Ainda o país não se refez da onda de choque laranja-azulada que incinerou recentemente da face da terra mais de mil freguesias portuguesas centenárias, e já a maioria avança com o projeto de lei 104/XII que ameaça eclipsar não só os efeitos da onda de choque anterior, mas também pulverizar por completo a autonomia e o poder dos órgãos locais democraticamente eleitos.
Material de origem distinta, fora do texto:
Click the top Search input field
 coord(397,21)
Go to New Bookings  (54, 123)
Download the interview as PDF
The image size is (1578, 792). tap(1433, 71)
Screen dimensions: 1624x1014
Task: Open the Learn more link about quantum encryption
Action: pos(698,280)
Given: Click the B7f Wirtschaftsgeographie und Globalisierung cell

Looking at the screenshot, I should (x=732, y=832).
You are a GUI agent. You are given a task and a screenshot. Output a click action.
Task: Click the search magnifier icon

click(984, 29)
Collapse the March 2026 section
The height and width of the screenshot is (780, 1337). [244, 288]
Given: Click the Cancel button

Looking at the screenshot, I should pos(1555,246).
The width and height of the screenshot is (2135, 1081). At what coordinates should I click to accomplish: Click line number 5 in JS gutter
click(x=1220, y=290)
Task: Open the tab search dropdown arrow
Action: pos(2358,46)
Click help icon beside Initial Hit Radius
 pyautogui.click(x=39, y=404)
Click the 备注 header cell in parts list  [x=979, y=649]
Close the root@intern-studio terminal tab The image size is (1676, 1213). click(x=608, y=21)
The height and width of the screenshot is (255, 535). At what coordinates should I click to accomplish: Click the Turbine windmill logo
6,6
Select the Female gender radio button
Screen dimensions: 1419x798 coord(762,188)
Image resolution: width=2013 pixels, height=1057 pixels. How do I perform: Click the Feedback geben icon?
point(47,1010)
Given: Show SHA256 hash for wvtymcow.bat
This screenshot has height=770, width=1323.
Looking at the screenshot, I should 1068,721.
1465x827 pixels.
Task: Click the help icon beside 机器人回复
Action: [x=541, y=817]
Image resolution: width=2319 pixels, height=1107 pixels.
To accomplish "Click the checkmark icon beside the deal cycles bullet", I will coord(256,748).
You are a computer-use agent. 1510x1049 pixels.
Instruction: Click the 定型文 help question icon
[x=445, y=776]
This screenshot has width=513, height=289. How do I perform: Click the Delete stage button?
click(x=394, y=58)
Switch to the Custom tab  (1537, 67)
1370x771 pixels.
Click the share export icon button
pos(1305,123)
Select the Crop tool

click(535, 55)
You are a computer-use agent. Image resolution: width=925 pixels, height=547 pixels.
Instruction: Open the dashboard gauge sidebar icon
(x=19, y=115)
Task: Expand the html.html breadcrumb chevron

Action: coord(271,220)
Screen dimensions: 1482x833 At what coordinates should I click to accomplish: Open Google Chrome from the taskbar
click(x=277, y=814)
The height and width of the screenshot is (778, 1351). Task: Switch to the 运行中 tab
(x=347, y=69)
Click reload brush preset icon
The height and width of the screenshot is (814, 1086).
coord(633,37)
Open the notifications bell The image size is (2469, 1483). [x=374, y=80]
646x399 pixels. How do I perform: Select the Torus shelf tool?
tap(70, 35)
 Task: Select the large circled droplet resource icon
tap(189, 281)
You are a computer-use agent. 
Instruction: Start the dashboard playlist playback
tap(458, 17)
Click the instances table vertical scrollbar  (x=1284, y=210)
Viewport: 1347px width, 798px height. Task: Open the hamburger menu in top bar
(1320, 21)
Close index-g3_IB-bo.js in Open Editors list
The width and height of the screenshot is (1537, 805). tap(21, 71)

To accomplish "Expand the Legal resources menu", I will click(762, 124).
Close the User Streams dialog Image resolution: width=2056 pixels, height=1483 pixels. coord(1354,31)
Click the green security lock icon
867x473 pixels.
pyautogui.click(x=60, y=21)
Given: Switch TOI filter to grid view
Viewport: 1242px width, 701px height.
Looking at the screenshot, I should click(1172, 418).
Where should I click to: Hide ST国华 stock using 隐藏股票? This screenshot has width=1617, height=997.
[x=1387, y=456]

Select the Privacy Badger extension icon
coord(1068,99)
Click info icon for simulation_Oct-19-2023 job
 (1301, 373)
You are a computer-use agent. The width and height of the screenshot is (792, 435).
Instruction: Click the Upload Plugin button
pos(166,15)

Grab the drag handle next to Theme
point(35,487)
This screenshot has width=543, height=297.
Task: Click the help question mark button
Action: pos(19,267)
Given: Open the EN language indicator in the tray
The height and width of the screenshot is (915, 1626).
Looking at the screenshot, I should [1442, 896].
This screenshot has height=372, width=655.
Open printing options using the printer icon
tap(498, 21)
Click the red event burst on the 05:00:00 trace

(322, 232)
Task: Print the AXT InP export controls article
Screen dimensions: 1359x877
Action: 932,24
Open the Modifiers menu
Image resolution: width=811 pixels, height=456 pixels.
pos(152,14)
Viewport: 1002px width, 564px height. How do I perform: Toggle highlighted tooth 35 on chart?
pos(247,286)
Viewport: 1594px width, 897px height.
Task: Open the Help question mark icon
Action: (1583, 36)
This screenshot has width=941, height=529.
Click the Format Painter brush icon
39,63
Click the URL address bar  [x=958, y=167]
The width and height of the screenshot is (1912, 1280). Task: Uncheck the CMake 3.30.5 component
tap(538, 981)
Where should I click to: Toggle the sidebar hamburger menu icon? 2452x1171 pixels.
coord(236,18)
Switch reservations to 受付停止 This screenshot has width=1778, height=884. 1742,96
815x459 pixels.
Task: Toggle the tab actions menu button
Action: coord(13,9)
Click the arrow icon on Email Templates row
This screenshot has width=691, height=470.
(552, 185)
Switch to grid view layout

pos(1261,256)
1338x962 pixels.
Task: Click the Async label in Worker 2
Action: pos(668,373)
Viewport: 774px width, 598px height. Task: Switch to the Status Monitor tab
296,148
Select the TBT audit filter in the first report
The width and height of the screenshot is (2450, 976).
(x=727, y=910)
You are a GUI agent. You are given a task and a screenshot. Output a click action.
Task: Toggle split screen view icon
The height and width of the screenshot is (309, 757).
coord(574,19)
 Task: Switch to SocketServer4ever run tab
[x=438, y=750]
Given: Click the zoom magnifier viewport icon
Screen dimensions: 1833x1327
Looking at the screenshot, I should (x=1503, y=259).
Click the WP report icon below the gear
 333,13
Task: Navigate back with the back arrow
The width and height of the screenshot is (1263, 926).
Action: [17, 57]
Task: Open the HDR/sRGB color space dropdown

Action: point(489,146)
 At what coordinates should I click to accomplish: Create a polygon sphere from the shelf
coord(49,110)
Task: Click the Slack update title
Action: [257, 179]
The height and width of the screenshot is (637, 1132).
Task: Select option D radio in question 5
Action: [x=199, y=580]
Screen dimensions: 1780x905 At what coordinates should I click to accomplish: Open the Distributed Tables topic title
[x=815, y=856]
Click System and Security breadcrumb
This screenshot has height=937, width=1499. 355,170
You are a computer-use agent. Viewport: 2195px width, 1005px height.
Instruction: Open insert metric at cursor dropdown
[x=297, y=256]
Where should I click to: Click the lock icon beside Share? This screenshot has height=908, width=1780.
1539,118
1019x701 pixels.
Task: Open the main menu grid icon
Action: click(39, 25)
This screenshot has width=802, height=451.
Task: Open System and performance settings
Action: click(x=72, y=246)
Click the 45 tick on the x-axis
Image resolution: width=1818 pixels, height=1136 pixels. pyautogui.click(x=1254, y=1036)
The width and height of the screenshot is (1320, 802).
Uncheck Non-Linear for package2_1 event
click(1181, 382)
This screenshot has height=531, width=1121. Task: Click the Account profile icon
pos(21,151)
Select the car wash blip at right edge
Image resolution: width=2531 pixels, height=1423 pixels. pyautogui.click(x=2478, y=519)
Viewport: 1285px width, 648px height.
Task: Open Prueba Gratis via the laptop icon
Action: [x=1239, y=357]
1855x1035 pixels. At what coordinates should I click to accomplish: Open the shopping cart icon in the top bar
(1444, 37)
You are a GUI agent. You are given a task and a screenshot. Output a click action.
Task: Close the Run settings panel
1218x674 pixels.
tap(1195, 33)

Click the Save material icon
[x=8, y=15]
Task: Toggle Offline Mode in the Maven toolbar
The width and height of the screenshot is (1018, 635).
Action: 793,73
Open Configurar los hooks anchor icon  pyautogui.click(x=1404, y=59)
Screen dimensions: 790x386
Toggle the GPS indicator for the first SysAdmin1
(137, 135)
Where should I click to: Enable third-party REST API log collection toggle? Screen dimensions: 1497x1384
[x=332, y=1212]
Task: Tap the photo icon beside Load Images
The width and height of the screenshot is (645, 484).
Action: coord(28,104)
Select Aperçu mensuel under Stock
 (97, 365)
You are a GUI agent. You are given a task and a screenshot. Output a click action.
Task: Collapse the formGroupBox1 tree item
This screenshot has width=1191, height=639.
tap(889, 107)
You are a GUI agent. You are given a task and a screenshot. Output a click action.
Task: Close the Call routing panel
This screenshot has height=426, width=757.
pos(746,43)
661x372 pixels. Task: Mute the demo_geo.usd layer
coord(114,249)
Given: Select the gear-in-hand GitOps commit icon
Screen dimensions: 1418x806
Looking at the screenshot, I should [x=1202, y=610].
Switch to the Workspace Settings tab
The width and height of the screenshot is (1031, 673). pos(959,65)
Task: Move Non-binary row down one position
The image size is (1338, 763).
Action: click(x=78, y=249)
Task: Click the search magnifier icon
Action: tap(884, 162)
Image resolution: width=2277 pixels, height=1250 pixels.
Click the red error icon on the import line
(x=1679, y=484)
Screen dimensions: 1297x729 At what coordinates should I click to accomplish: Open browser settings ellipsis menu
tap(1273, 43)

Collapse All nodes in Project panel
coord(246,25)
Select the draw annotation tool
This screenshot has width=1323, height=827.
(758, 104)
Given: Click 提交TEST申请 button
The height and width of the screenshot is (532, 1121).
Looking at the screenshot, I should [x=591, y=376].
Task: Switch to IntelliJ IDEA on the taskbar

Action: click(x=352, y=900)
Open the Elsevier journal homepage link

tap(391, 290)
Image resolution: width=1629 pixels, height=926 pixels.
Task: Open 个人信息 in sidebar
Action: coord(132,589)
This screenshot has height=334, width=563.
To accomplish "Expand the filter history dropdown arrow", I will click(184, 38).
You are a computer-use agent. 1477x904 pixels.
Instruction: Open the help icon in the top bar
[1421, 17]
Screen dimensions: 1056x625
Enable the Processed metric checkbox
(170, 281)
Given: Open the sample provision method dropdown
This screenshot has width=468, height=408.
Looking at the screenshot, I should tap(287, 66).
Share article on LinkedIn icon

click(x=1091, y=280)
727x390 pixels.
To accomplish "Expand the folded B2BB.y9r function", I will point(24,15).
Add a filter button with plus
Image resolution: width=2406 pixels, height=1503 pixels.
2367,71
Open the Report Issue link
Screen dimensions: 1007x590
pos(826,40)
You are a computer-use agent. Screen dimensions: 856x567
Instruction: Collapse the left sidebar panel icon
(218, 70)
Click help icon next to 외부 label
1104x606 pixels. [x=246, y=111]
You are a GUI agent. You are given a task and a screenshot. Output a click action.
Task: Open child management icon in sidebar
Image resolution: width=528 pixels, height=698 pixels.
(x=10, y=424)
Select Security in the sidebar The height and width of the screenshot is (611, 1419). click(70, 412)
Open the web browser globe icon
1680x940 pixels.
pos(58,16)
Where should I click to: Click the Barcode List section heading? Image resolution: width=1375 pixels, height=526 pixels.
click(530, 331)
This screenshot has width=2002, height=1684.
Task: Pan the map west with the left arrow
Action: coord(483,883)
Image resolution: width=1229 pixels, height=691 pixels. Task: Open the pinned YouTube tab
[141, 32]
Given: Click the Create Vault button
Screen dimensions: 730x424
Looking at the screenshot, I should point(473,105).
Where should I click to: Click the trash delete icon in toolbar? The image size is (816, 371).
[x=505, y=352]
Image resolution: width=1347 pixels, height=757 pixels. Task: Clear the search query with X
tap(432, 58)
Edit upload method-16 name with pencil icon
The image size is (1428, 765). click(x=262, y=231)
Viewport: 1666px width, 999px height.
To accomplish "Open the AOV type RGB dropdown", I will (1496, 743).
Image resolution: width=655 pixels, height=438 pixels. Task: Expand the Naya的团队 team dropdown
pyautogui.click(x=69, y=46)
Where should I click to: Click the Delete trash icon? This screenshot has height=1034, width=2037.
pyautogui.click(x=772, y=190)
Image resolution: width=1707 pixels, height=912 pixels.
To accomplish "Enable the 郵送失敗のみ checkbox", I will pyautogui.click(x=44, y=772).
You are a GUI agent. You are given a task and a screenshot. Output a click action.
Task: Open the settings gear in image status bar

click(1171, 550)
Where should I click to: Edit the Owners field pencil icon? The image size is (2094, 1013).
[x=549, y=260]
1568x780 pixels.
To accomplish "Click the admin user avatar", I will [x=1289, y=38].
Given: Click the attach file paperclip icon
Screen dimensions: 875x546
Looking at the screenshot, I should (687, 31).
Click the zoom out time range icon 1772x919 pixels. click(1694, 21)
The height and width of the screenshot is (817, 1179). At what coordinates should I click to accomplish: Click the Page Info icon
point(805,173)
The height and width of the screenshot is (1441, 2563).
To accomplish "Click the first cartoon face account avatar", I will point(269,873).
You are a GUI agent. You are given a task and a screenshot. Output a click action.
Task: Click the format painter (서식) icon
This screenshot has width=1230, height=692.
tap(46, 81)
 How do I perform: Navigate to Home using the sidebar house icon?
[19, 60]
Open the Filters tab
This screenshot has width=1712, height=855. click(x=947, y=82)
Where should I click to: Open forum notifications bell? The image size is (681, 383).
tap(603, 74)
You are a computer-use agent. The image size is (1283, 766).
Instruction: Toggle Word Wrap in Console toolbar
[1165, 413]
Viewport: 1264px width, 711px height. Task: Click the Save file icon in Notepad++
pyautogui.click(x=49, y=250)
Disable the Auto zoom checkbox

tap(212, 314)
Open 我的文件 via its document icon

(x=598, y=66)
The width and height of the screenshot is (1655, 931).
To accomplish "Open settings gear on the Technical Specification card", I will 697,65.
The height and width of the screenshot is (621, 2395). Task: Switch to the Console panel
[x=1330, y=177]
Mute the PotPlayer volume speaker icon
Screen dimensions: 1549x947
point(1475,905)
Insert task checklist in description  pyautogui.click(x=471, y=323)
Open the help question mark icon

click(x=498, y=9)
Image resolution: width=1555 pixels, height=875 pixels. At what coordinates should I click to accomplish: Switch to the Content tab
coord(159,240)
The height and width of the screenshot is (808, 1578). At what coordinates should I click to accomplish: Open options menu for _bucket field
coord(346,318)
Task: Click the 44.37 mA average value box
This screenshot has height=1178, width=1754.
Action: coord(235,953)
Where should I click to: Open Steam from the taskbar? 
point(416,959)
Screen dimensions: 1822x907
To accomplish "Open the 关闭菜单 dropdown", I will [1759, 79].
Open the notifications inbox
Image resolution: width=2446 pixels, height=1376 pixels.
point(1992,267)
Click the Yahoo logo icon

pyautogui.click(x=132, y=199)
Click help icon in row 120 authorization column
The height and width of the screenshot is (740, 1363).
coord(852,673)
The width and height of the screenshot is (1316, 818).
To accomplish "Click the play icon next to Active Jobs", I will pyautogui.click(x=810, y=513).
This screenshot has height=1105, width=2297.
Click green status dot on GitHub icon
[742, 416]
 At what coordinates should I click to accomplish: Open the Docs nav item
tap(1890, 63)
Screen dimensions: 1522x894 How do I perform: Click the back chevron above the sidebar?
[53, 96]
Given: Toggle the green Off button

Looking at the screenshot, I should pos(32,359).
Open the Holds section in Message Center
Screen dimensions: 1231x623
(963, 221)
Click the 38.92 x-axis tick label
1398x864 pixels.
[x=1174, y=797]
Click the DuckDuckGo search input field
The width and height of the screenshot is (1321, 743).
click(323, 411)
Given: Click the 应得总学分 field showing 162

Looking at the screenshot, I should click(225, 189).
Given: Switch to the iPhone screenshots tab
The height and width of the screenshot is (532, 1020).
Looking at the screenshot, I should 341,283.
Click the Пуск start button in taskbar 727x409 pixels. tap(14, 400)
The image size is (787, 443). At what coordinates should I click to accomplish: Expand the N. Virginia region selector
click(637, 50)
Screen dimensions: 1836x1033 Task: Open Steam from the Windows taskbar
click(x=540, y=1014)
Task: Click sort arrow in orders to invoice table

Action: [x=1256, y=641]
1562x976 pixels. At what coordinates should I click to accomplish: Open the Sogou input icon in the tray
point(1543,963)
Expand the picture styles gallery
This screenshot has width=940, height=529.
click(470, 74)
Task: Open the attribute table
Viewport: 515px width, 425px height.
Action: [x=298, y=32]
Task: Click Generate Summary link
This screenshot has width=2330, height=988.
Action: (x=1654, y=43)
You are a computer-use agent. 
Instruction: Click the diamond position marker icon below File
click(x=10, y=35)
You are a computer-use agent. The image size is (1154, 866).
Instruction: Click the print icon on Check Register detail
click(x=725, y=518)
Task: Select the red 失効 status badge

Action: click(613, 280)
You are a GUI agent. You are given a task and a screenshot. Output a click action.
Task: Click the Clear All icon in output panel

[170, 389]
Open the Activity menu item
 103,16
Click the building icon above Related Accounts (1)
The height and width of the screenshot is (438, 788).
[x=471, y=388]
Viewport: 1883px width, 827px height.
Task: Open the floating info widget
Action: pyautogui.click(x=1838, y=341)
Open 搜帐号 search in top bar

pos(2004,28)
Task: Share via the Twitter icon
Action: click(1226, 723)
Um projeto de lei que visa unicamente esvaziar e desmembrar a autonomia local, entregando a decisão sobre o destino das populações, dos municípios e até das regiões, a um punhado de iluminados, alguns já fossilizados por décadas no poder, que com estas novas estruturas supramunicipais (Comunidades Intermunicipais e Áreas Metropolitanas) e com a abastança de novos cargos que inevitavelmente daí surgirão (não eleitos democraticamente pelo povo), conseguem sem grande esforço ou sapiência, não só contornar a inconveniente lei de limitação de mandatos, como ampliar poderes, expandir redes de influências, congelar a inevitável e necessária regionalização e ainda beneficiar de uma posição que os isenta de responder perante os eleitores.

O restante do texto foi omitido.